Work to be completed: Rewrite the lines below as a numbered list, starting at the line that contains "not [785, 556]" and ending at the line that contains "hence [142, 509]". Skip any blank lines and leave the pictures out.
═══ Given information ═══
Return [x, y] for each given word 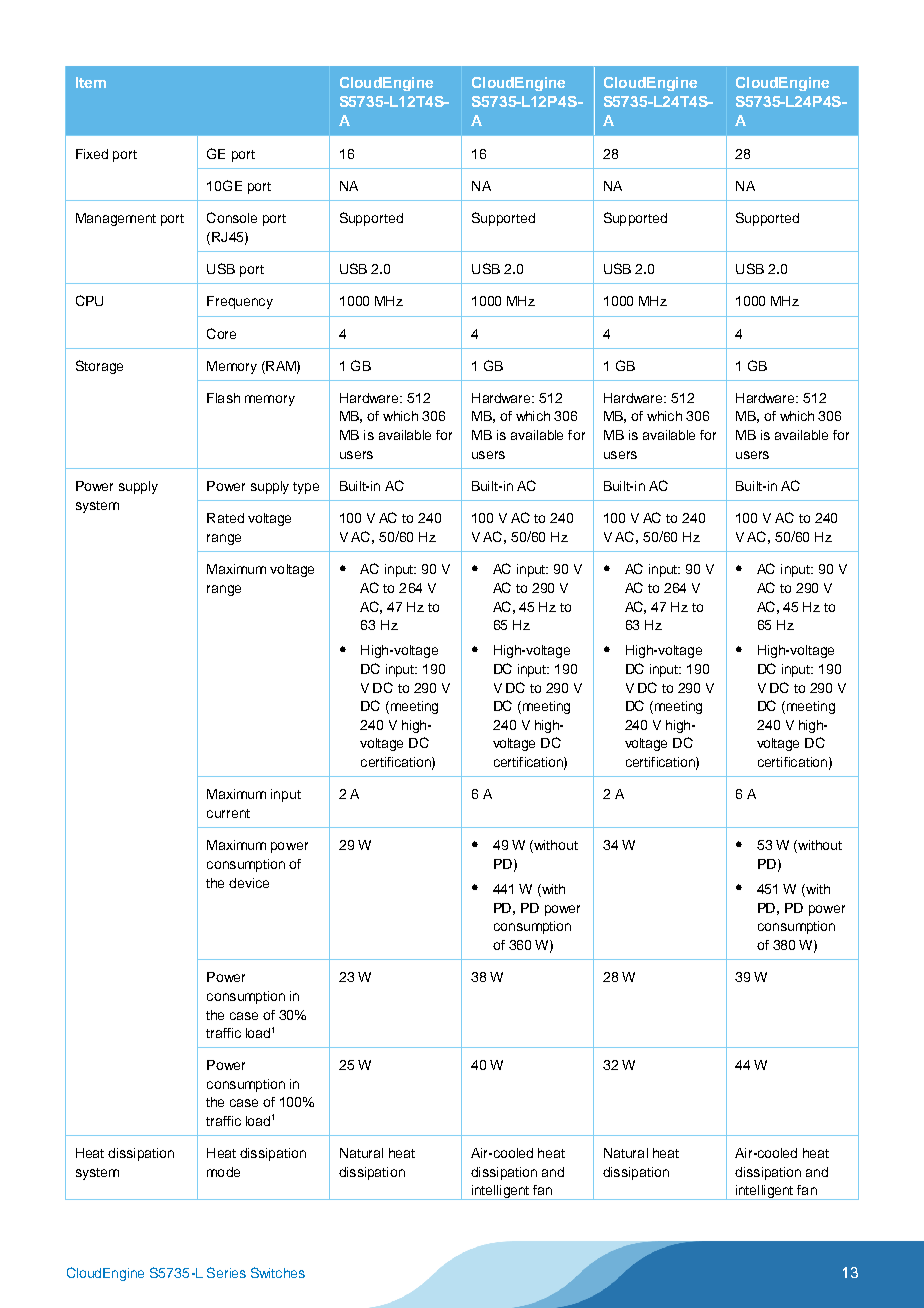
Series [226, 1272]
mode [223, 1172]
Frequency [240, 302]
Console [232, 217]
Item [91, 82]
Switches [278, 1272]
═══
═══ Given information ═══
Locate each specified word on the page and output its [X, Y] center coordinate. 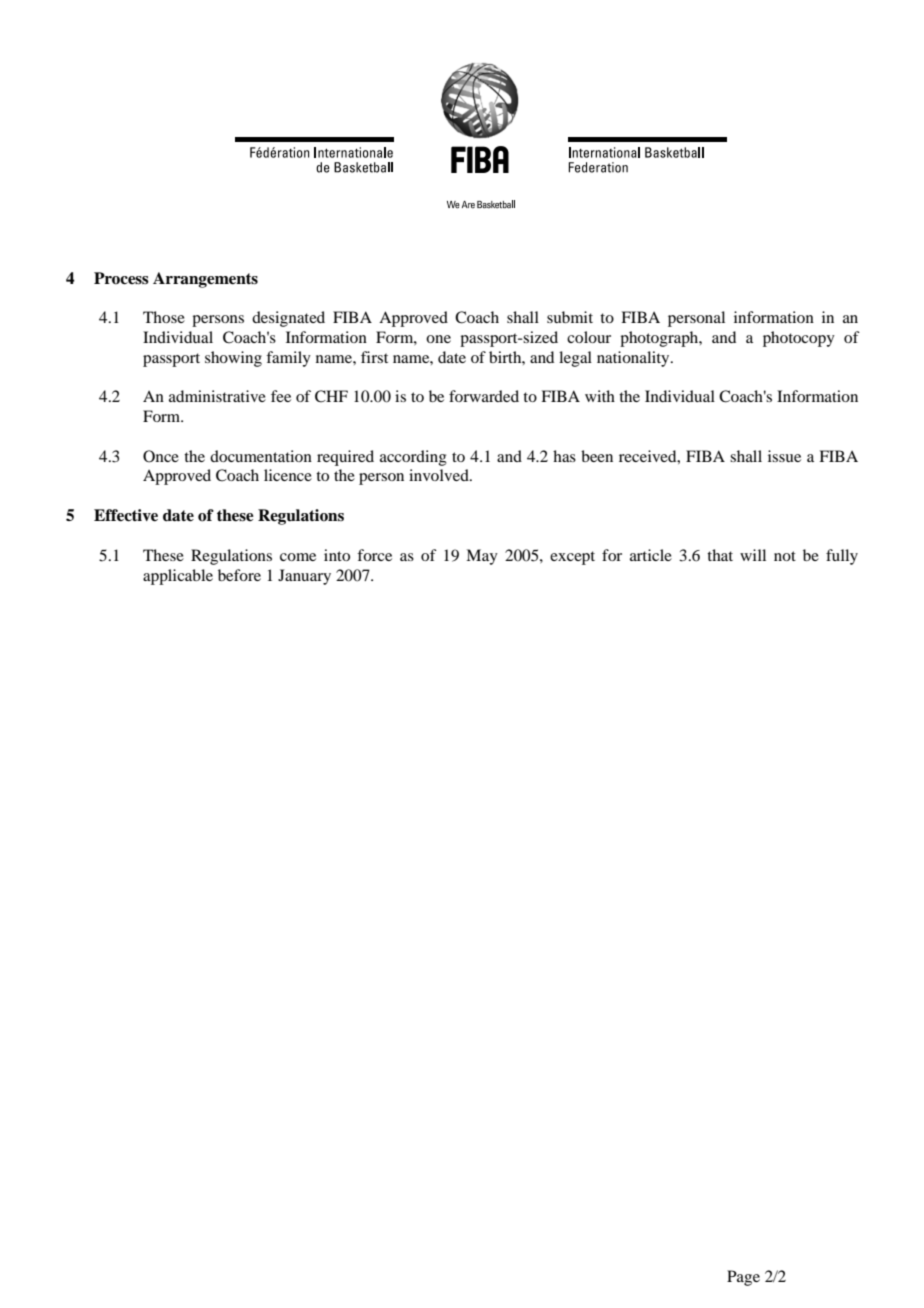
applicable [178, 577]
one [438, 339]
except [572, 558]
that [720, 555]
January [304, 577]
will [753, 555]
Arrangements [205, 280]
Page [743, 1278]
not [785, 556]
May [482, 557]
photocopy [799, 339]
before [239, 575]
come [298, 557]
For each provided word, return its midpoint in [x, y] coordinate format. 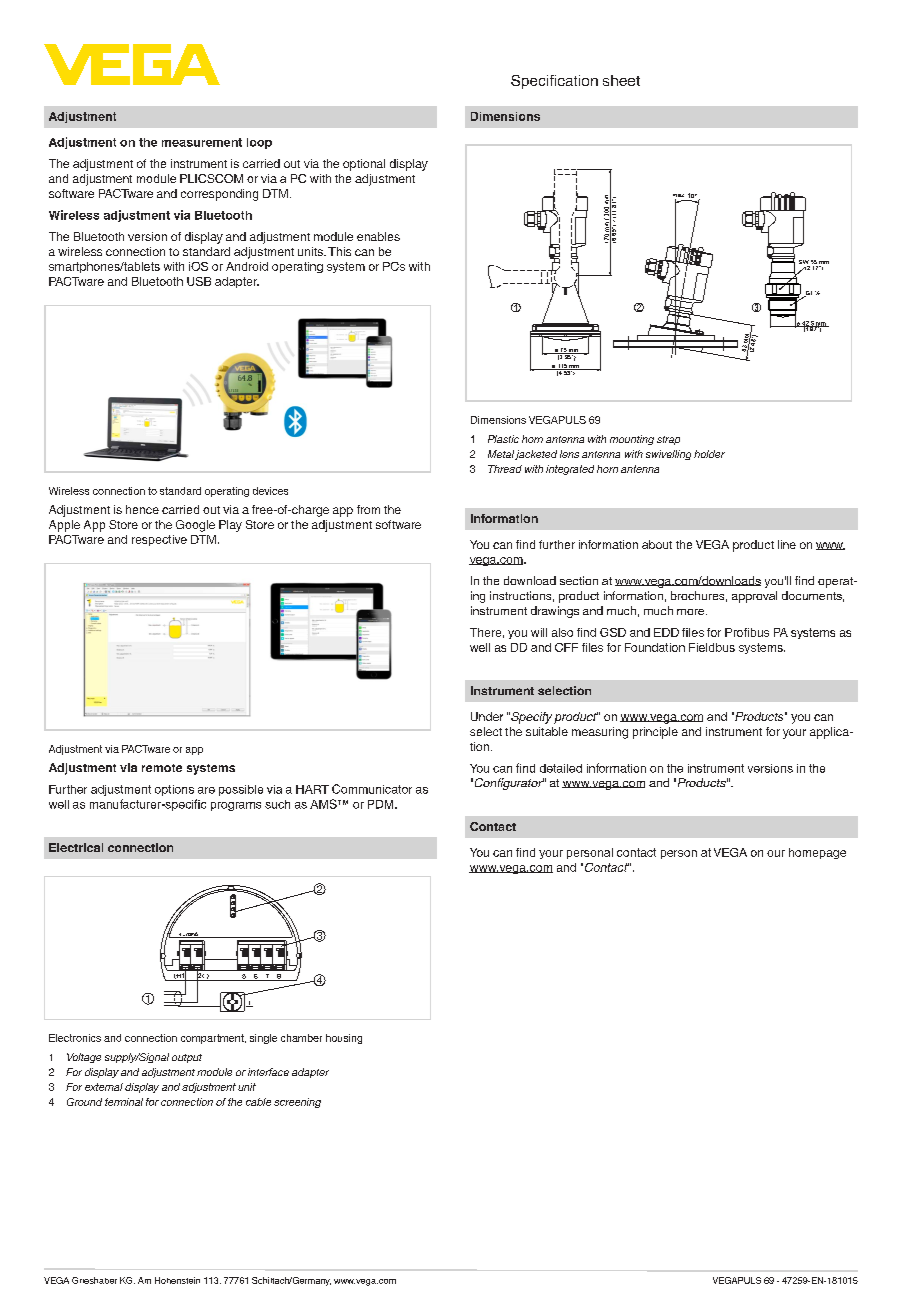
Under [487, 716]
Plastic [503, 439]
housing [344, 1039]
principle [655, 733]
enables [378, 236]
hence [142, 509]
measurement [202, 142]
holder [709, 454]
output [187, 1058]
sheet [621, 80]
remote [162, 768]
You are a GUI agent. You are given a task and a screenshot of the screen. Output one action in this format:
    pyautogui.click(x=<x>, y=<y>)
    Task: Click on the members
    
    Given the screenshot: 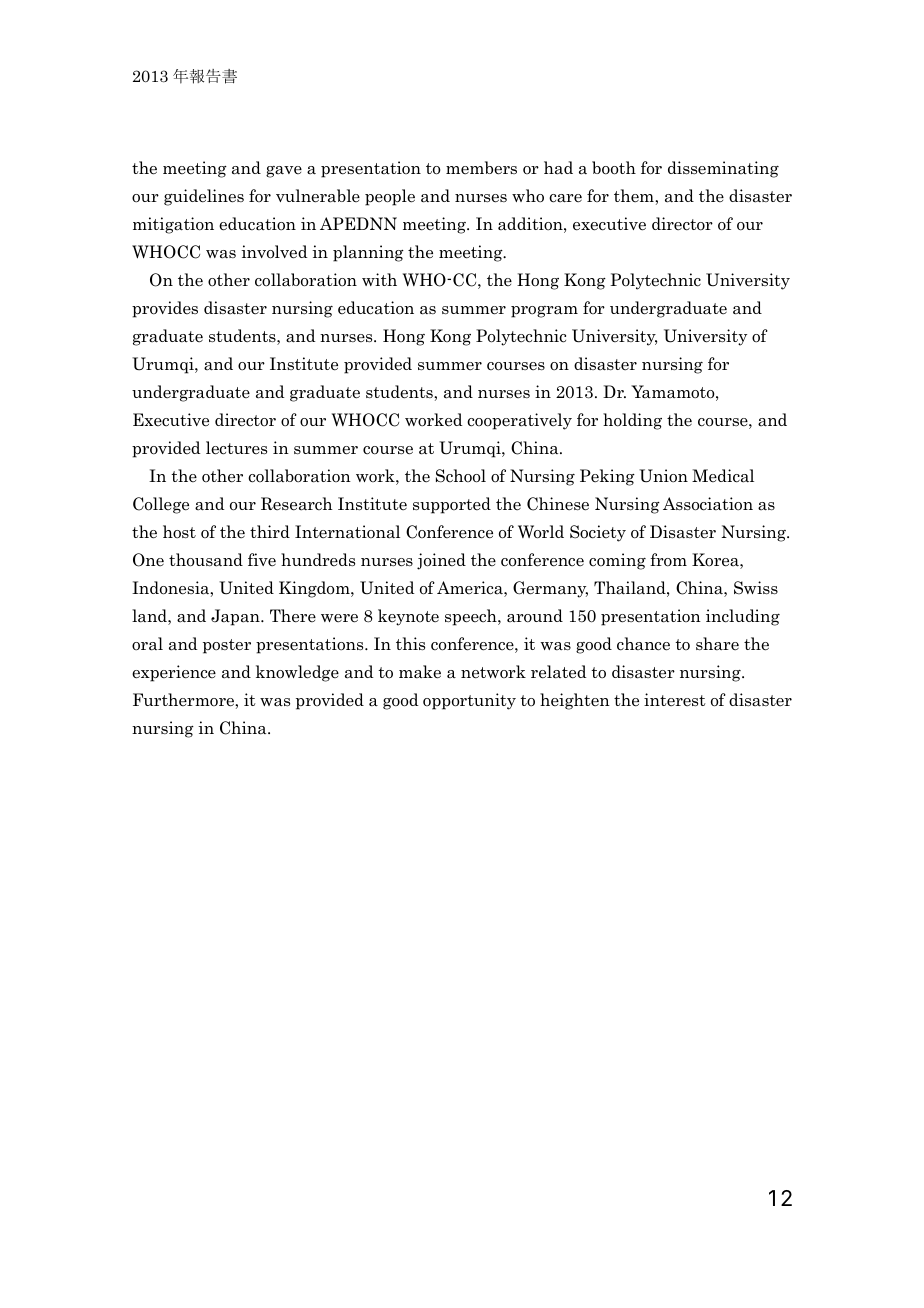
═══
Answer to this task:
1. not [785, 556]
2. May [482, 557]
3. photocopy [799, 339]
4. before [239, 575]
5. come [298, 557]
6. For each provided word, return its midpoint in [x, y] coordinate format. 
7. Under [487, 716]
8. Plastic [503, 439]
9. housing [344, 1039]
10. principle [655, 733]
11. enables [378, 236]
12. hence [142, 509]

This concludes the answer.